Sinn macht es mit toten Maden zu angeln, wenn ein sehr weicher oder schlammiger Boden im Gewässer vorkommt, in den die Maden sich ganz fix einbuddeln.

Heisses Wasser drüber giessen ist dafür schon ganz gut.


----------



## LOCHI (10. April 2012)

*AW: Maden töten*

Doch das passt schon! Du beobachtest ja sicher auch ab und zu das Fiche auf ausgenuckelte Maden beisen... Mach dir dies zu nutze, bei Shimano glaub ich  gibt es einen "Madenhammer" für nur 9,95 und der macht echt alles platt!

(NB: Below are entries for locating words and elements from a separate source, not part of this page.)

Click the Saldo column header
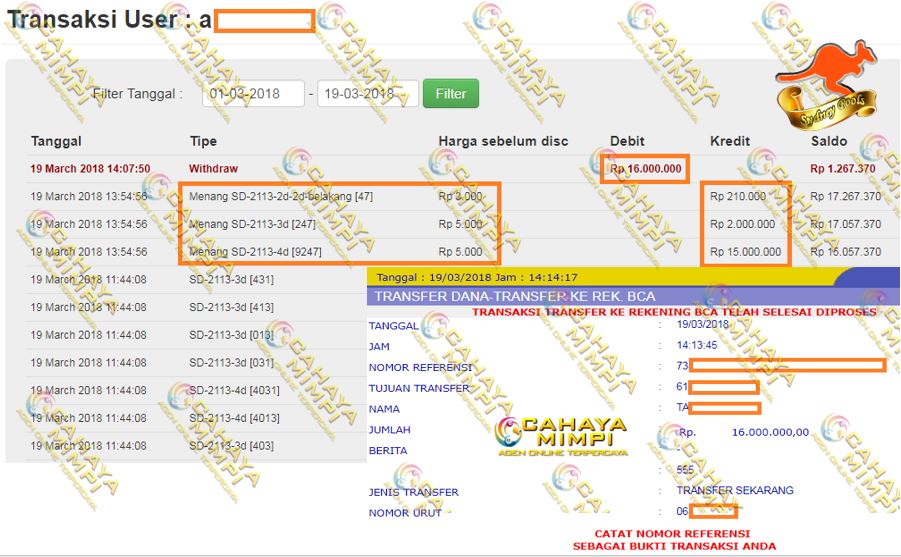 coord(829,141)
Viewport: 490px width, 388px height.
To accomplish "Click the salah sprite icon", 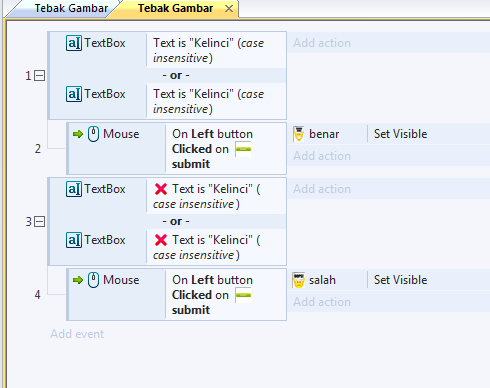I will pos(299,280).
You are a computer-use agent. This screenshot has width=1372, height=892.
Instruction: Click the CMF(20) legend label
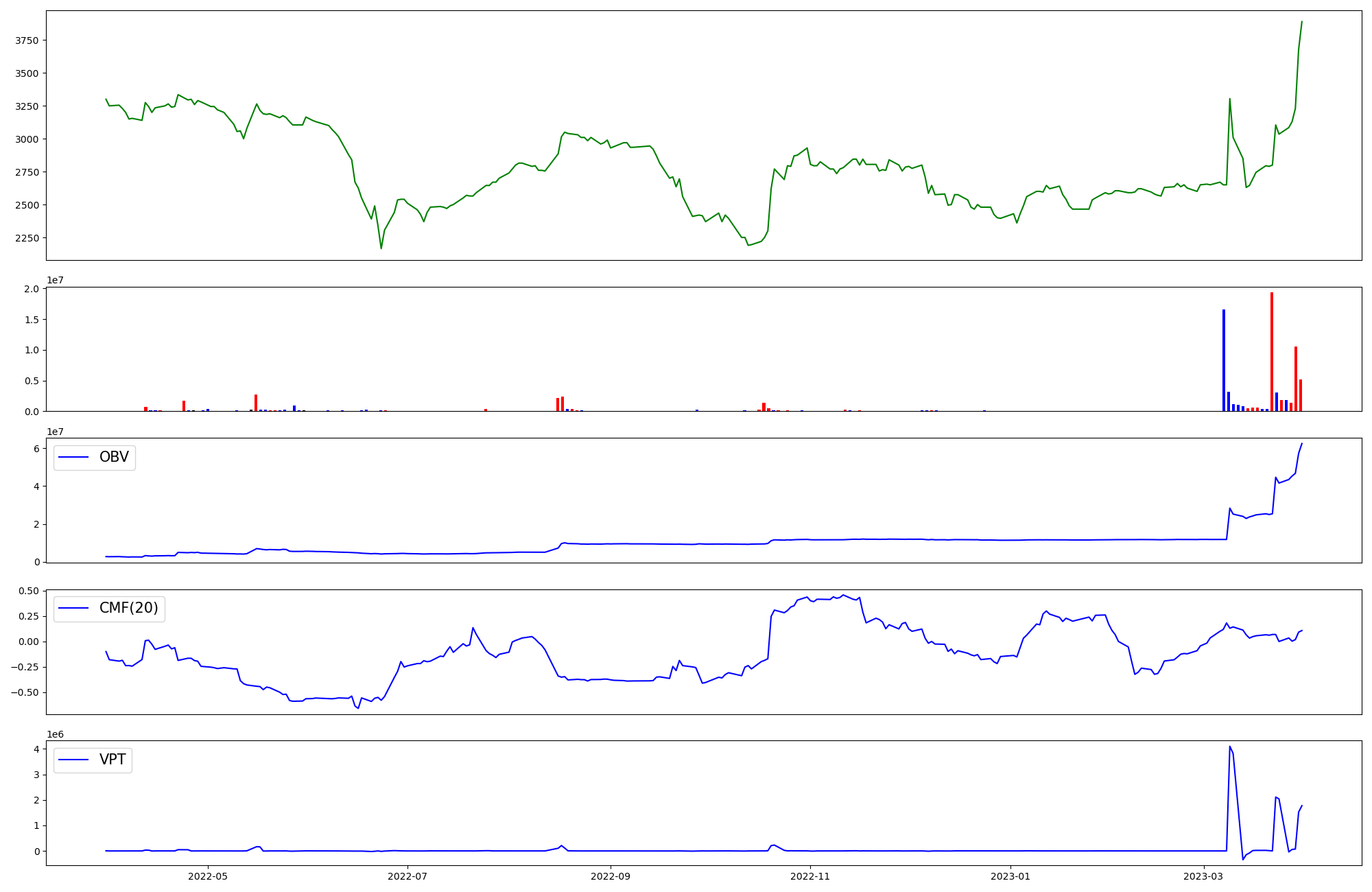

Wennn du magst können wir gerne eine Sammelbestellung aufgeben... 
Gruß!


----------



## Hannoi1896 (10. April 2012)

*AW: Maden töten*

Naja versucht mal lebende Maden mit um den Method Feeder zu kneten. Viel Spaß

Hab mal folgendes gefunden:

"
*Tote Maden*

 Tote Maden in das Futter geben? Wohl besser nicht, oder etwa doch?  Ich habe schon oft tote Maden in mein Grundfutter gegeben. Abgeschaut  habe ich mir diese Methode von den Engländern. Dort werden Maden  absichtlich eingefroren oder überbrüht. Tote Maden haben den Vorteil,  dass sie genau dort liegen bleiben, wo wir sie einwerfen und in  Mischungen für Futterbleie (Methode Feeder) nicht umher krabbeln und  sich so das Futter zu schnell löst. Ich habe schon sehr oft meinen Haken  am Abend beködert und bekam erst nach Stunden einen Full Run mit dem  Resultat einen dicken Brassen oder eine feiste Schleie am Haken zu  haben. Sicher ist, dass die Maden am Haken schon längst tot waren.  Generell ist es so, dass die Krabbler unter Wasser in kurzer Zeit sehr  ruhig werden uns sich kaum noch bewegen. Dies können Sie in einem  kleinen Versuch zu Hause einfach nachvollziehen. Einfach ein paar Maden  in ein Glas mit Wasser geben und 20 Minuten beobachten."
Quelle: www.friedfisch-angeln.de

Warum sollte es auf tote Maden auch nicht beißen? #d
Mais bewegt sich doch auch nicht. Oder nehmt ihr Genmais?


----------



## j.Breithardt (10. April 2012)

*AW: Maden töten*



Hannoi1896 schrieb:


> Hallo zusammen.
> 
> Nen Kollege hat mir mal geraten mit toten Maden zu fischen, da man mit diesen viel besser Grundfutterballen formen könnte. Die Fängigkeit würde das kaum beeinflussen meinte er.
> 
> *Wie töte ich Maden aber am besten?* Mit gekochtem Wasser oder lieber kurz einfrieren?


 



500gr.Hammer genau aufs linke Auge,und gut ists.:m


----------



## u-see fischer (10. April 2012)

*AW: Maden töten*



Hannoi1896 schrieb:


> ... Dort werden Maden  absichtlich eingefroren oder überbrüht...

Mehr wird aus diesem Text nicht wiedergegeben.